Exercise text Block Start
Arboria Early Access Review



Arboria is a 3D roguelite, ARPG currently in Early Access on Steam.

You play a Yotun (jötunn?..basically a Troll) who must venture into a procedurally

generated dungeon with the aim of healing the "Father Tree" thus restoring the power of your tribe.

As with all dungeon crawlers and roguelites you will find a variety of handy tools and weapon upgrades to overcome challenges. You can also find material to upgrade your Symbiotic Weapons via mutation and become even stronger.


Your Troll will die, but its legacy lives on in the next Jotun iteration you spawn to send into the next Dungeon.


Sounds a good premise, but how does the game measure up to the synopsis?


Quite honestly, not very well...



This is an Early Access Review and the game does show promise but it stumbles into the pitfall that swallows up far too many Steam EA releases.

It simply isn't ready for release, even EA.


It's a worrying trend on Steam and one that negatively impacts so many releases. For whatever reasons.... publisher pressure, shortsightedness, overconfidence, laziness, greed.... titles are pushed out into paid early access before they should be.


While I completely understand and support the premise of EA there is a big difference between closed beta and EA.


If I make an anchovy pizza from scratch and take it out of the oven after only a few minutes, it will look unappetizing with all its raw floppy dough and unmelted cheese. People will respond very negatively and wonder why I'm trying to poison them.

If I were at least to make it edible before serving, the reception would undoubtedly be more positive, with constructive criticism like " anchovies do not belong on a pizza!"
Exercise text Block End
Provided material Block Start
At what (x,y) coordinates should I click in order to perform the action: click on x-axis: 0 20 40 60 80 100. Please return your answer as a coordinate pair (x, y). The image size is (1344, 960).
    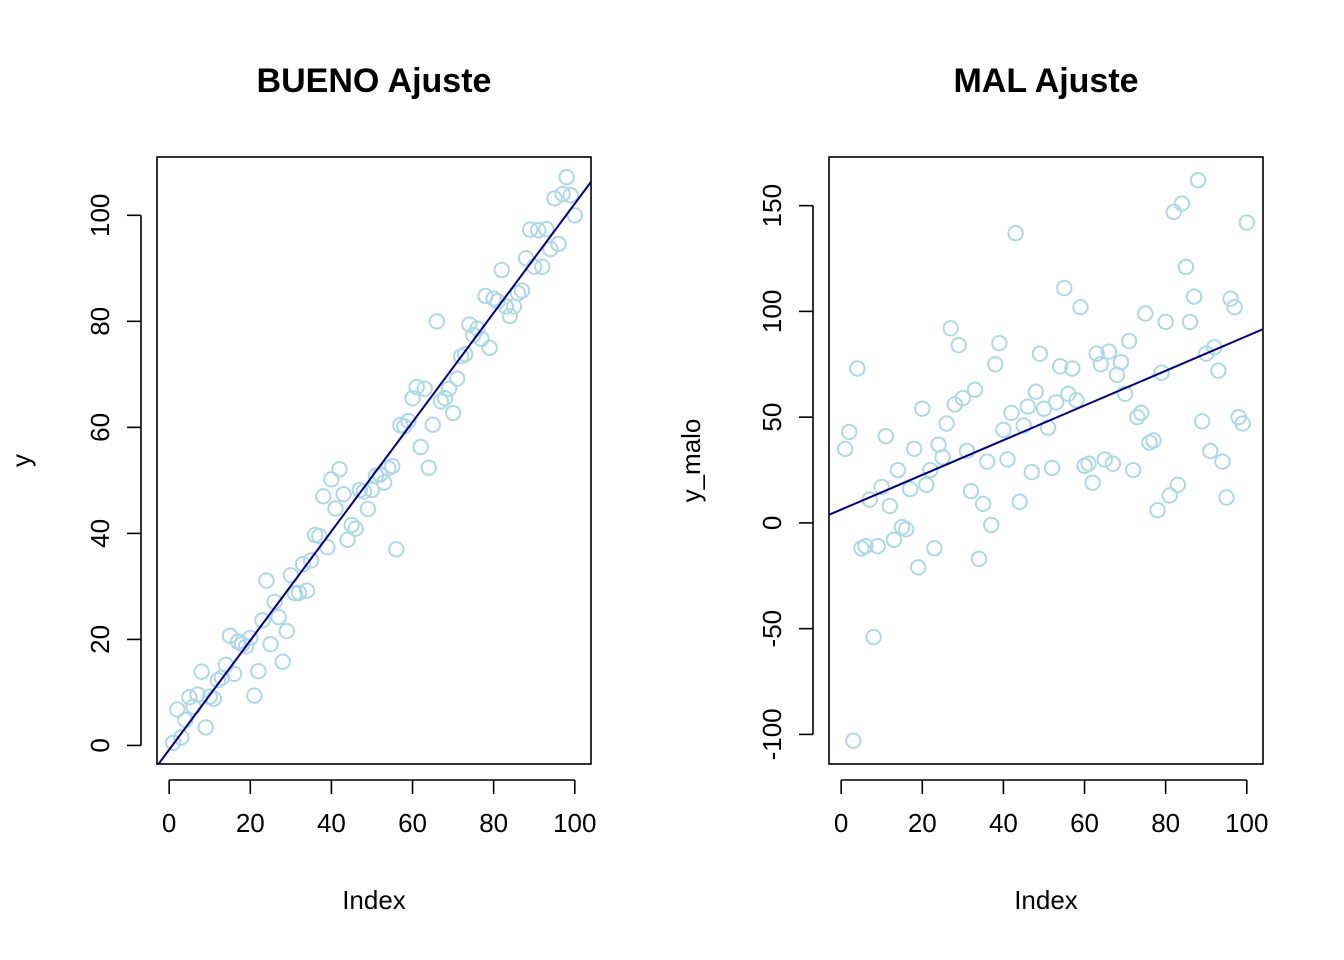
    Looking at the image, I should click on (1051, 808).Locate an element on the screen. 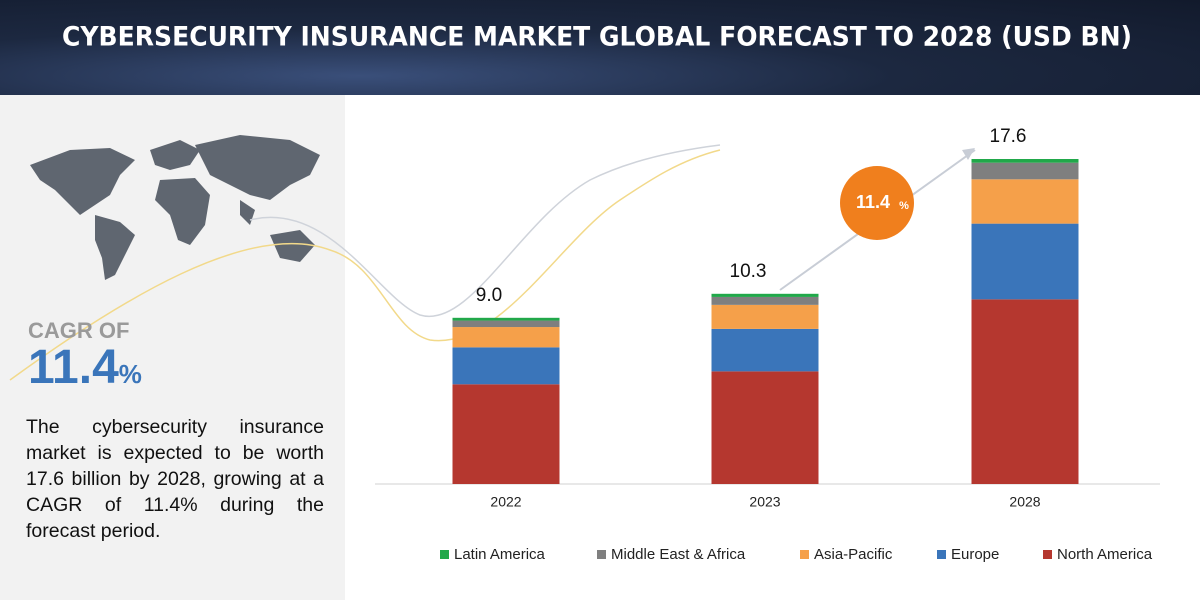 The width and height of the screenshot is (1200, 600). world-map is located at coordinates (175, 208).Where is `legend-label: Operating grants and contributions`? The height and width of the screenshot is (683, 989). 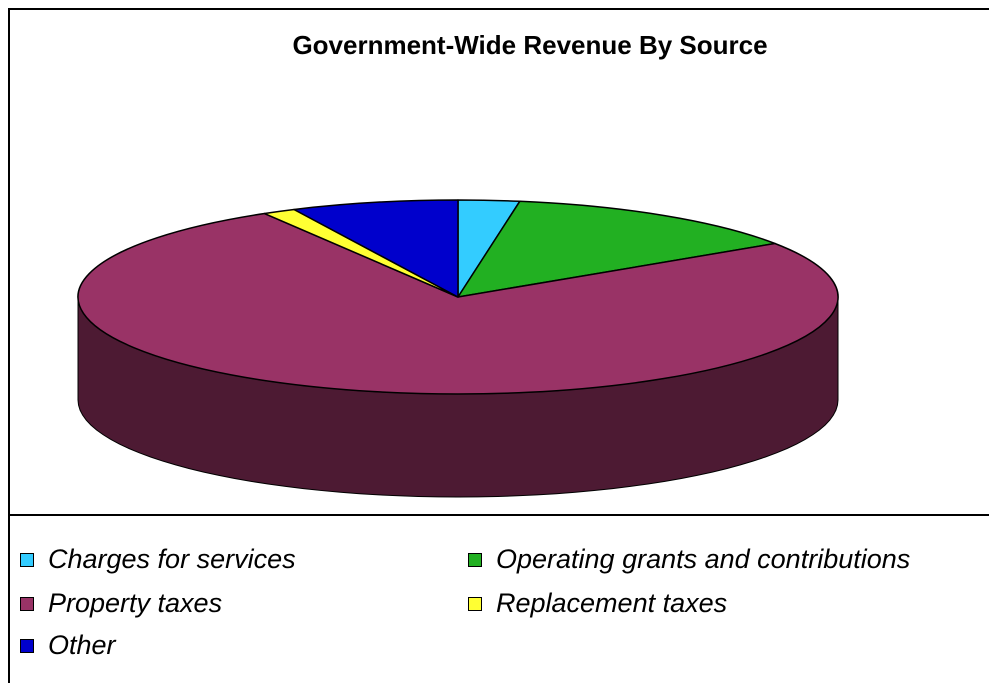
Provided material Block End
*Task 1*
In the Arboria review, translate the sentence "Arboria is a 3D roguelite, ARPG currently in Early Access on Steam." into Spanish.
*Task 2*
Answer these questions from the Arboria review:
(a) What must the Yotun heal in the dungeon?
(b) How can the Symbiotic Weapons be upgraded?
(c) Which pizza topping does the example of constructive criticism say does not belong on a pizza?
*Task 3*
Rewrite the paragraph of the Arboria review beginning "It's a worrying trend on Steam" in a single shorter sentence that keeps its main facts.

*Answer 1*
Arboria es un roguelite en 3D, un ARPG actualmente en Acceso Anticipado en Steam.

*Answer 2*
(a) The "Father Tree."
(b) With material found in the dungeon, via mutation.
(c) Anchovies.

*Answer 3*
Pushing titles into paid early access before they are ready is a worrying trend on Steam that harms many releases, whether the cause is publisher pressure, shortsightedness, overconfidence, laziness, or greed.